On July 22, 2016, Duterte in a speech in Buluan, Maguindanao, said he wants the enabling law for the future Bangsamoro political entity passed and implemented “bukas kaagad” (literally: immediately, tomorrow), but minus the provisions where constitutionality issues are being raised.

 

“Then maybe someday, if we go federal, eh yun na idagdag, ibalik doon sa Constitution ng federal, ibalik na natin yung .. ayaw ng gobyerno tapos yung gusto ninyo (let’s add those, let’s incorporate them into the Federal Constitution, let’s restore what government does not like but what you like (into the new Constitution), Duterte told Maguindanao officials, plantation workers and a few representatives of the MILF after inspecting a biomass power plant project inside an oil palm plantation in Buluan, Maguindanao.

 

“BLBAR-like”

 

Duterte’s announcement was greeted by applause.

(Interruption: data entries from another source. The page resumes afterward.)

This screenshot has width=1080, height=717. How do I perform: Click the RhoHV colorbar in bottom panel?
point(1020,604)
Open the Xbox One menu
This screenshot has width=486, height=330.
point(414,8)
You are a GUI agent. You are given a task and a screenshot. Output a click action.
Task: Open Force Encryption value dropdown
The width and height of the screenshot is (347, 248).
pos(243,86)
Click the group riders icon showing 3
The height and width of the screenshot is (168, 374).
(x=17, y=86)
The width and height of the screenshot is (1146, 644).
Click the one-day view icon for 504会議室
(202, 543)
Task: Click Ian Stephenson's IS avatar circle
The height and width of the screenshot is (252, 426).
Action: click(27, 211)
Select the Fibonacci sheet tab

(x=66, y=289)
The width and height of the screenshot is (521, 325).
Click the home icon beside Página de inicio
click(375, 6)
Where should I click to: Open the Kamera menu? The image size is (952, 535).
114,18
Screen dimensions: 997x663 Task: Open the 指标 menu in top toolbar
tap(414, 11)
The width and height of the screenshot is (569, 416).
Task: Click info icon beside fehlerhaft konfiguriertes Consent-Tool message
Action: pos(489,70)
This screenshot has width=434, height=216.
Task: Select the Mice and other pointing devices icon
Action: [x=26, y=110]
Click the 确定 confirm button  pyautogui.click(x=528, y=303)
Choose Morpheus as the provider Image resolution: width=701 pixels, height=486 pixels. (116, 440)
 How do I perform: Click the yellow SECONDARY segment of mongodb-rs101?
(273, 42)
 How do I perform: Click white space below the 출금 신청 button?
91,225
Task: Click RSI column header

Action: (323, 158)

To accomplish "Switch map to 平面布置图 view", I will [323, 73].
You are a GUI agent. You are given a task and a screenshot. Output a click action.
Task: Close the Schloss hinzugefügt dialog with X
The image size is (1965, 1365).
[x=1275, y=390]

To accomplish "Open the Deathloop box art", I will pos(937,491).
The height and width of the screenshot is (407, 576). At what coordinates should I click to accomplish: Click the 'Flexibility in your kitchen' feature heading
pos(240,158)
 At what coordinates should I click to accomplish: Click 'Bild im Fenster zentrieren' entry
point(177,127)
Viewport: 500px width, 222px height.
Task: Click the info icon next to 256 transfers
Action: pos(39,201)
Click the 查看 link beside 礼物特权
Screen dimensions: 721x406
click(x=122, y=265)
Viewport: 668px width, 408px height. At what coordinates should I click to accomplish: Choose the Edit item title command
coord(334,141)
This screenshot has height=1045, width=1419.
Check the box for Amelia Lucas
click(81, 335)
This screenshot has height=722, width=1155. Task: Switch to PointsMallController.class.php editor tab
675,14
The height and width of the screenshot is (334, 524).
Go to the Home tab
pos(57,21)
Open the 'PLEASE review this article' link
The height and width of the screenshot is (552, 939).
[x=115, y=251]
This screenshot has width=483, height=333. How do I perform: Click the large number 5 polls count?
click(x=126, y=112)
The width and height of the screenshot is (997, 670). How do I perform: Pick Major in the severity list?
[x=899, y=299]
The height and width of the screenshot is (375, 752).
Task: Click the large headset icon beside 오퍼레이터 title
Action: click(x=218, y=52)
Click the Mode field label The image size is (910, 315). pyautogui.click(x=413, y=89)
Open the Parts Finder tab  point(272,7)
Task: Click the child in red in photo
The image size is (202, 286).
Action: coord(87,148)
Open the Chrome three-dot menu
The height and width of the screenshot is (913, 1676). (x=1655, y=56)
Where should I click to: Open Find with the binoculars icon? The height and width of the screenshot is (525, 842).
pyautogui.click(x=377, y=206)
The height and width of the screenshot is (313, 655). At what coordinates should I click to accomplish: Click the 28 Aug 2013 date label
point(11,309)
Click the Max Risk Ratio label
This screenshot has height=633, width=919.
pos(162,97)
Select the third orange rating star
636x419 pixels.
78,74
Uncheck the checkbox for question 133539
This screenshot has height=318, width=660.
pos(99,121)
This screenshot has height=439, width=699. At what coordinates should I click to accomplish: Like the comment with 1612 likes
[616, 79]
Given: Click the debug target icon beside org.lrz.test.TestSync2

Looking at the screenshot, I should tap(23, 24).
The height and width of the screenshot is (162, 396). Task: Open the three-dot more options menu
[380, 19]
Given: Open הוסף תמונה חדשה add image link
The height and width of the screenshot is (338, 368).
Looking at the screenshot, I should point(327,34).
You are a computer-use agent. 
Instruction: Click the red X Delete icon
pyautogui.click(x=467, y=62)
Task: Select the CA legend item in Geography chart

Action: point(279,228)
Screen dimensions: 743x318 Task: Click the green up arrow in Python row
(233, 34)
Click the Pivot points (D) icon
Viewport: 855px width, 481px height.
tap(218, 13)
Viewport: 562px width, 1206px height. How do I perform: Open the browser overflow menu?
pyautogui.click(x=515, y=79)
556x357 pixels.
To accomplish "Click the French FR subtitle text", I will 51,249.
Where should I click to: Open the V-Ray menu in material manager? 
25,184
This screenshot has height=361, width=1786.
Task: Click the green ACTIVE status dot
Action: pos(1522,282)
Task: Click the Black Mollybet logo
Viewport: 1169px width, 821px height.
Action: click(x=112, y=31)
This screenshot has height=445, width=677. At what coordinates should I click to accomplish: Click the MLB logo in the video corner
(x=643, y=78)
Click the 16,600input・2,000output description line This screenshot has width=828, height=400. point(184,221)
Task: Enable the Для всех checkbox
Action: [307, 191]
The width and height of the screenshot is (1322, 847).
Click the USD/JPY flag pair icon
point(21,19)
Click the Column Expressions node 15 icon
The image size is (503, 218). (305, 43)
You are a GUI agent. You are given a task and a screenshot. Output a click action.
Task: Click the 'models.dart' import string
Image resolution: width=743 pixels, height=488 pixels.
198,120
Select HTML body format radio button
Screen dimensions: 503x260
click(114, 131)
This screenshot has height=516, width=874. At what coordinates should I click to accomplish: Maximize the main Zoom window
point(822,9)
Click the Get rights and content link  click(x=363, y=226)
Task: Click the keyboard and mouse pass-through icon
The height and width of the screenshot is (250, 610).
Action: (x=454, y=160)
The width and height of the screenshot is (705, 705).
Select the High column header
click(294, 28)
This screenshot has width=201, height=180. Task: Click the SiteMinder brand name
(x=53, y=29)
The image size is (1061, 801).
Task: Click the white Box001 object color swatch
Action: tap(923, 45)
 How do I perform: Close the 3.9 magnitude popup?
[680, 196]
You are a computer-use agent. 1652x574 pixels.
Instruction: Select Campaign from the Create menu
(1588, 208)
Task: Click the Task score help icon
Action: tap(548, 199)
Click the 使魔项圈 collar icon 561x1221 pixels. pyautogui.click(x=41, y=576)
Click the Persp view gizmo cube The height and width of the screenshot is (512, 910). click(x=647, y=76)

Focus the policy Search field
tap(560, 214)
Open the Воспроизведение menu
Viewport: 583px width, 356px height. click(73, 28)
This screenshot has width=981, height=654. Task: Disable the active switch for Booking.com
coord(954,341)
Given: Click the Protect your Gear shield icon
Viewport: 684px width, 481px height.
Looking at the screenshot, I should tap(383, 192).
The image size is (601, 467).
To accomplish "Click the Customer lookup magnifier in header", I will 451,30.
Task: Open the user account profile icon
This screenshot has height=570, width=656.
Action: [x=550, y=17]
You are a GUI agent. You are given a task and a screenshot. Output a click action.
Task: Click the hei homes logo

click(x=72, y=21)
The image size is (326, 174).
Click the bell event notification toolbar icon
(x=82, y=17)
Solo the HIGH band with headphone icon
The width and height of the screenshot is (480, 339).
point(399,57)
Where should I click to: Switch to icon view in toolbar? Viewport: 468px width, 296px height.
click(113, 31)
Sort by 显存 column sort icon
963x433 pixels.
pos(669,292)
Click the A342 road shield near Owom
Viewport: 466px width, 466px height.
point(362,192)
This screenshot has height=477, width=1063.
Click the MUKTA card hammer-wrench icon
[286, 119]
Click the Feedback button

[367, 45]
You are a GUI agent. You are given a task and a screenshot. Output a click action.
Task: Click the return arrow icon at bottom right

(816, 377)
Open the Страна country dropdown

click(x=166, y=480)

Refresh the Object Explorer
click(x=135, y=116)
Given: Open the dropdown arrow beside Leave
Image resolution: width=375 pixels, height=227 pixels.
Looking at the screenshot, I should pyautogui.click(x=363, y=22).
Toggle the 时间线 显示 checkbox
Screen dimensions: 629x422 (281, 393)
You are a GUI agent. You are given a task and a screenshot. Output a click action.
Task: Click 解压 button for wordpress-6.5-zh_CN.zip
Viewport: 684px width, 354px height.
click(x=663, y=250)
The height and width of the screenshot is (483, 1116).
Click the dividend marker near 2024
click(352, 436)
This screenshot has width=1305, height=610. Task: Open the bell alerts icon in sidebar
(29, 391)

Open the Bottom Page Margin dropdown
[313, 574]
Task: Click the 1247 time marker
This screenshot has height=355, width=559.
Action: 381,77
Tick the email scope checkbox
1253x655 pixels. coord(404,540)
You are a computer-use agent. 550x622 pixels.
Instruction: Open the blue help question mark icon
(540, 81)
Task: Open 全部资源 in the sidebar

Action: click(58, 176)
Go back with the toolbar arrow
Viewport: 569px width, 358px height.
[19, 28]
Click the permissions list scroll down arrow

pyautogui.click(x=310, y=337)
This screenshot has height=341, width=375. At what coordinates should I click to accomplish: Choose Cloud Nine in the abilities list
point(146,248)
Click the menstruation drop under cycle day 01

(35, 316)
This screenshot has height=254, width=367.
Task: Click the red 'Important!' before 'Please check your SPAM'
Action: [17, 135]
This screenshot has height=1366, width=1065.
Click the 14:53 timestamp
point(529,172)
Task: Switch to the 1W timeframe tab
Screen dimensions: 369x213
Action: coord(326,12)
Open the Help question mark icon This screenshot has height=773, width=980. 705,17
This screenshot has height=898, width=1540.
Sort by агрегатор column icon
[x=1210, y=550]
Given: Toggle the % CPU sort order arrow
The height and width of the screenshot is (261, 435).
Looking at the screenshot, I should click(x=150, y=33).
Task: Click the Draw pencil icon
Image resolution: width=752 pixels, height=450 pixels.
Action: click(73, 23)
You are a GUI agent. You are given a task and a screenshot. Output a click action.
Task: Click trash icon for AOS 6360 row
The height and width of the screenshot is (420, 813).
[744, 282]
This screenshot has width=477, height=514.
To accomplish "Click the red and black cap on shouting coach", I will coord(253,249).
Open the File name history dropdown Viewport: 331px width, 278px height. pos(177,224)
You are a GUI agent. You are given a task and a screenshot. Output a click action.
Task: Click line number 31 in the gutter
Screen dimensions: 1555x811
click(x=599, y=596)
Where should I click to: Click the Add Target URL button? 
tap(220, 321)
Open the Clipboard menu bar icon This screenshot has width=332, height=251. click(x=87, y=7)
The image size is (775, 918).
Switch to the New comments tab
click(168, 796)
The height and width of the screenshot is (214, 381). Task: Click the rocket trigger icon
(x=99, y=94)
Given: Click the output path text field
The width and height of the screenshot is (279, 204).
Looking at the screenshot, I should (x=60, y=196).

But for those actively involved in the then 19-year old peace process (now nearly 21), it raised fears that a “BLBAR-like” law might be passed by the 17th Congress.

 

To recall, the proposed Bangsamoro Basic Law (BBL) that the 15-member GPH-MILF Bangsamoro Transition Commission (BTC) drafted and submitted to Congress on September 10, 2014 was “watered down” by the Senate and House of Representatives with their respective versions of a proposed “Basic Law for the Bangsamoro Autonomous Region” (BLBAR).

 

The versions were unacceptable to the MILF and other stakeholders, noting that these would render the future Bangsamoro less autonomous than the ARMM that it sought to replace.

 

In the Aquino administration, the Committees handling the BBL in the two houses in Congress presented to the plenary their substitute bills that the MILF said were “watered down” versions of the BTC draft.

 

At that time, Congress deliberated on only one version– the BTC draft — before filing their substitute bills.

 

Under the Duterte administration, the Committees on the BBL are tackling four BBL bills in the House and two (or three if the BTC version will be filed) in the Senate, raising more possibilities of a “watered down version.”

 

Still, Jaafar is optimistic. “But it might not be watered down BBL,” he told MindaNews on Sunday.

 

“We will see first what kind of BBL is that and consult our people before we decide,” he said.